- **Items from a data source**
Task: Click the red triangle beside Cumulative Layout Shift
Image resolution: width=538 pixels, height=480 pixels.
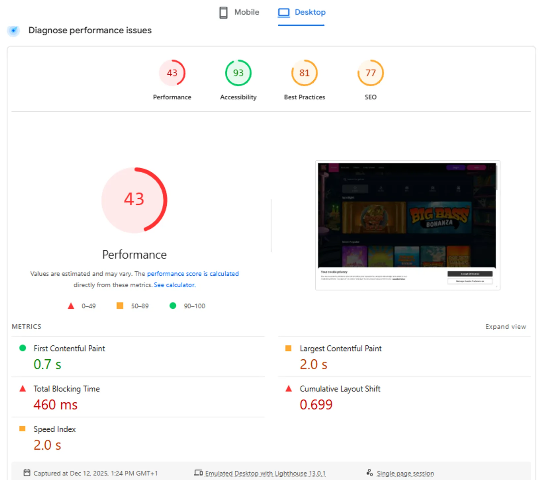Action: tap(289, 388)
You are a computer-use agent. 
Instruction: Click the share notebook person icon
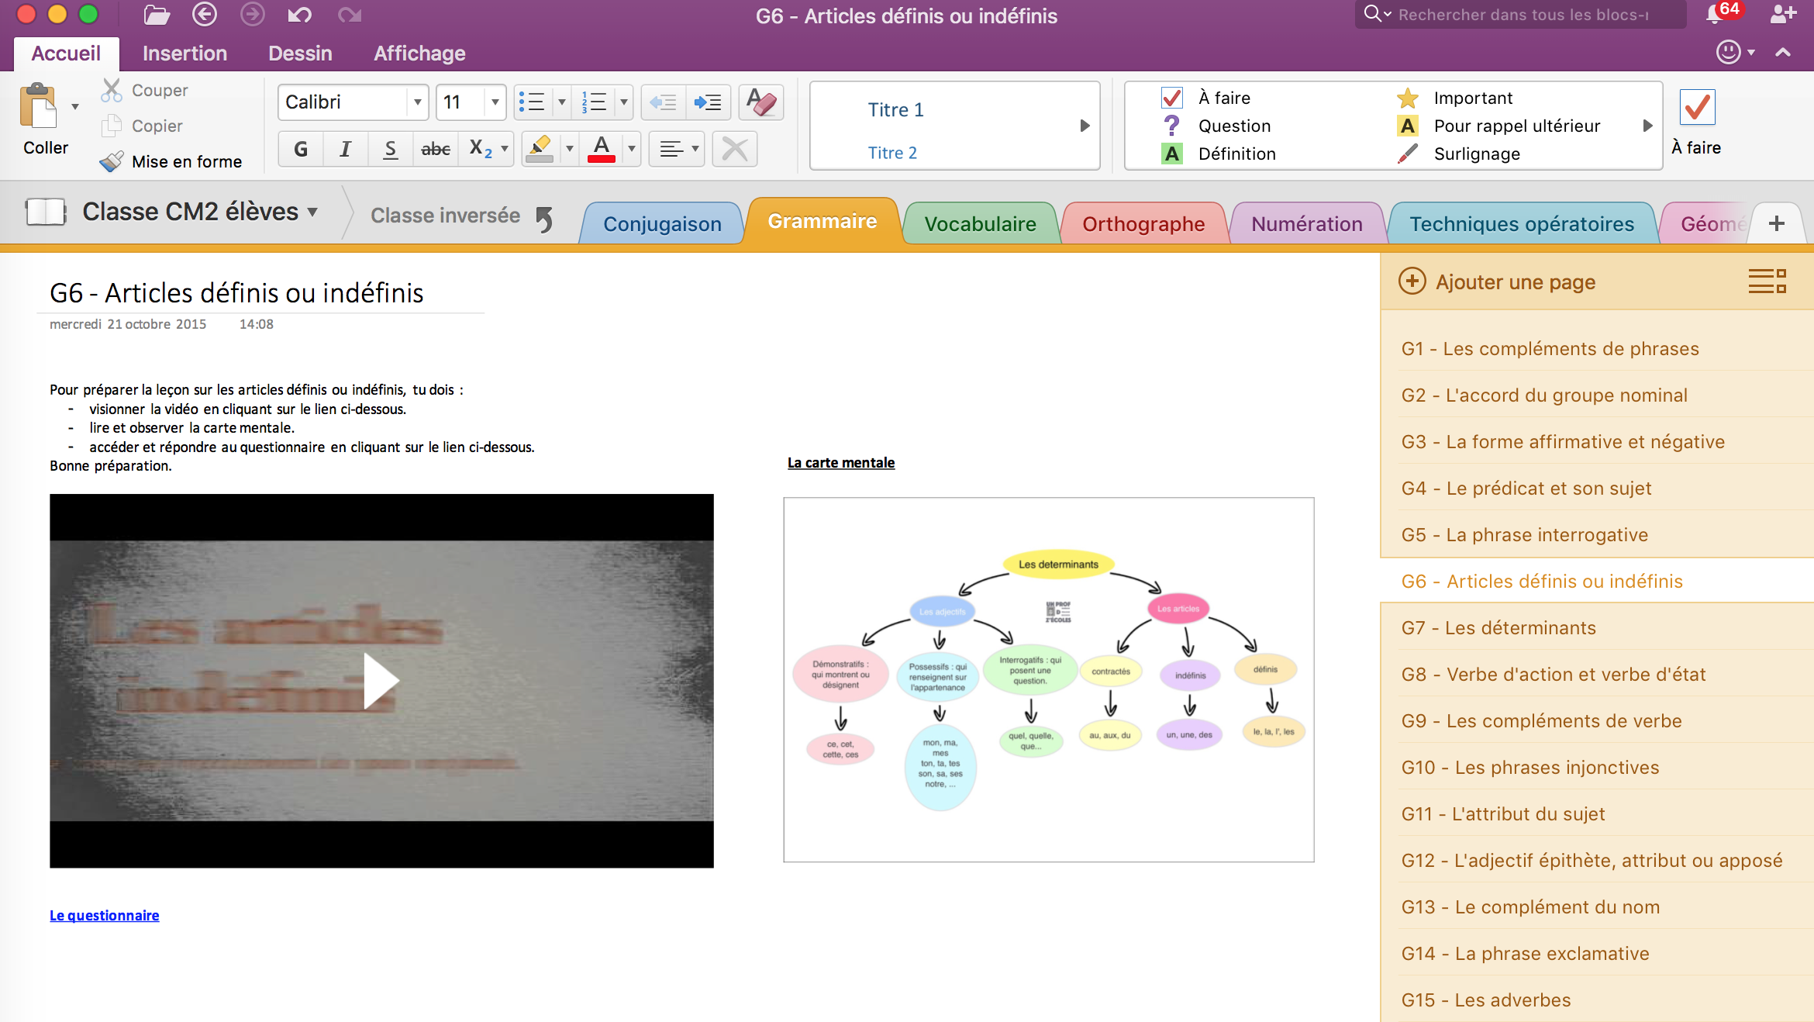[1781, 15]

- **REQUIRED ACTION**
Word for word, give the data above again, without any images.

- **OUTPUT BELOW**
Task: Click the red triangle beside Cumulative Layout Shift
Image resolution: width=538 pixels, height=480 pixels.
Action: tap(289, 388)
You are a computer-use agent. 
Instruction: Click the share notebook person icon
[1781, 15]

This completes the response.